In April 2012 Edwards announced his resignation at the end of his twelfth season with the Portland Columbia Symphony, citing exhaustion from the commutes between Olympia and Portland as the reason. He has been named Conductor Emeritus and Principal Guest Conductor and returned for the 2012–2013 season finale concert.

During the final performance of the Olympia Symphony Orchestra's 2014–15 season it was announced that Edwards had signed a ten-year contract extension as its conductor. In September 2019, he announced that although several years remained on his contract, the 2019–2020 season would be his final season with the Olympia Symphony Orchestra.

===University of Puget Sound===
In May 2012, Edwards accepted the orchestra conductor position at the University of Puget Sound, a private liberal arts college located in Tacoma, Washington.

· · · ·

## STATED PROBLEM A
Gather every line in the records that contains the word "cell".

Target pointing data

· · · ·

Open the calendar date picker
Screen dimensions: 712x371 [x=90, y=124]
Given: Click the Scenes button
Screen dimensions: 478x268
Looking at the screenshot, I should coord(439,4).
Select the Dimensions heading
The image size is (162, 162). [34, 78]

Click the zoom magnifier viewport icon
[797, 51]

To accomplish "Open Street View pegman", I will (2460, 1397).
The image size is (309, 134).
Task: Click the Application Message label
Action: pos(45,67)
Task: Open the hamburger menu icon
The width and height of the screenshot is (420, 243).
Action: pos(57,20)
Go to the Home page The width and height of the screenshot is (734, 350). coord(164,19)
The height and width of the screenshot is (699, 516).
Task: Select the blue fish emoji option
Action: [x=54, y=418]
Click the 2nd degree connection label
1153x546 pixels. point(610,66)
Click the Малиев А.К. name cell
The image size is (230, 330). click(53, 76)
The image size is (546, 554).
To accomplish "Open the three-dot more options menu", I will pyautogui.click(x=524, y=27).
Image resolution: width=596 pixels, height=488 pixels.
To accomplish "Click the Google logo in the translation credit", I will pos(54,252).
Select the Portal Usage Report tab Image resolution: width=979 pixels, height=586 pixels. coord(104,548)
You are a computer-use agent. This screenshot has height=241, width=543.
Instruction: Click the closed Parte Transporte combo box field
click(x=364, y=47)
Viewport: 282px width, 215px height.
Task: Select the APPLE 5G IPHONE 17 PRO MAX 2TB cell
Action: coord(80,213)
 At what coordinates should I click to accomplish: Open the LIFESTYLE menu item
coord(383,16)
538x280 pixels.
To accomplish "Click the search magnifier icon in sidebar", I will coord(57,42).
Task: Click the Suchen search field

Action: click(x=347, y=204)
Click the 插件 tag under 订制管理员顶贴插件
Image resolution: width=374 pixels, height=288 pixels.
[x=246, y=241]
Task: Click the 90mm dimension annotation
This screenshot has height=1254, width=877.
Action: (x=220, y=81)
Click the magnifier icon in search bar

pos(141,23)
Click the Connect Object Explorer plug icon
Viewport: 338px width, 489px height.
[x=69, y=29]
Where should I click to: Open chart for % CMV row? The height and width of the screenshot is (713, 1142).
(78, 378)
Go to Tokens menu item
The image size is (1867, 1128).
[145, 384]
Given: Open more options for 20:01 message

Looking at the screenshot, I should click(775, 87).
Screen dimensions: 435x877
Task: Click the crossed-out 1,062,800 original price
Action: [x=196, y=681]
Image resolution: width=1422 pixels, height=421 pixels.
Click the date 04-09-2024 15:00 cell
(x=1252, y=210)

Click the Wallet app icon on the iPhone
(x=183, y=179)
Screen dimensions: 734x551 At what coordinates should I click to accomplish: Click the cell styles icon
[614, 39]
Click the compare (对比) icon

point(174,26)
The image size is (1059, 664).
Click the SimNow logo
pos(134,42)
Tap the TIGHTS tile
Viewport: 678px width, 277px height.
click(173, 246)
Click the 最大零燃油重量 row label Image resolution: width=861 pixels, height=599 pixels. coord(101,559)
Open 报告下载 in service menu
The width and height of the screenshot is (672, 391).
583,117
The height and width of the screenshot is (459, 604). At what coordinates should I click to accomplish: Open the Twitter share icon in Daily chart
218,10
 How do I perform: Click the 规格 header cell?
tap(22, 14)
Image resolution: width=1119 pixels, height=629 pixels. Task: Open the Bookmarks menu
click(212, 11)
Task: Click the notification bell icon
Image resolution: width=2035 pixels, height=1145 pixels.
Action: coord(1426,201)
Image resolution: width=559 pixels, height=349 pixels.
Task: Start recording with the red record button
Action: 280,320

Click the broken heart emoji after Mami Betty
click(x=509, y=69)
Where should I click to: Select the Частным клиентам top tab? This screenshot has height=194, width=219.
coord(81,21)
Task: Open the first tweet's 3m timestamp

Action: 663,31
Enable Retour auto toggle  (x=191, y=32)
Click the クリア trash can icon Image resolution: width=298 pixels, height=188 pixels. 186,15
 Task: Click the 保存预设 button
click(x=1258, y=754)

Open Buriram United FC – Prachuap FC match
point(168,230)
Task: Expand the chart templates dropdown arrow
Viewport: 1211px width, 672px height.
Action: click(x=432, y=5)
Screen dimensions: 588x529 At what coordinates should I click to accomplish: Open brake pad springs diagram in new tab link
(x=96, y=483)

· · · ·

## STATED PROBLEM B
Condense the paragraph beginning "During the final performance" in the text on Edwards's conducting career into a bulleted list that keeps its main facts.

## EXERCISE SOLUTION A
Click the Малиев А.К. name cell
Task: Select the APPLE 5G IPHONE 17 PRO MAX 2TB cell
Click the date 04-09-2024 15:00 cell
Screen dimensions: 734x551 At what coordinates should I click to accomplish: Click the cell styles icon
 How do I perform: Click the 规格 header cell?

## EXERCISE SOLUTION B
- At the final performance of the Olympia Symphony Orchestra's 2014–15 season, it was announced that Edwards had signed a ten-year contract extension as its conductor.
- In September 2019, Edwards announced that the 2019–2020 season would be his last with the orchestra, although several years remained on his contract.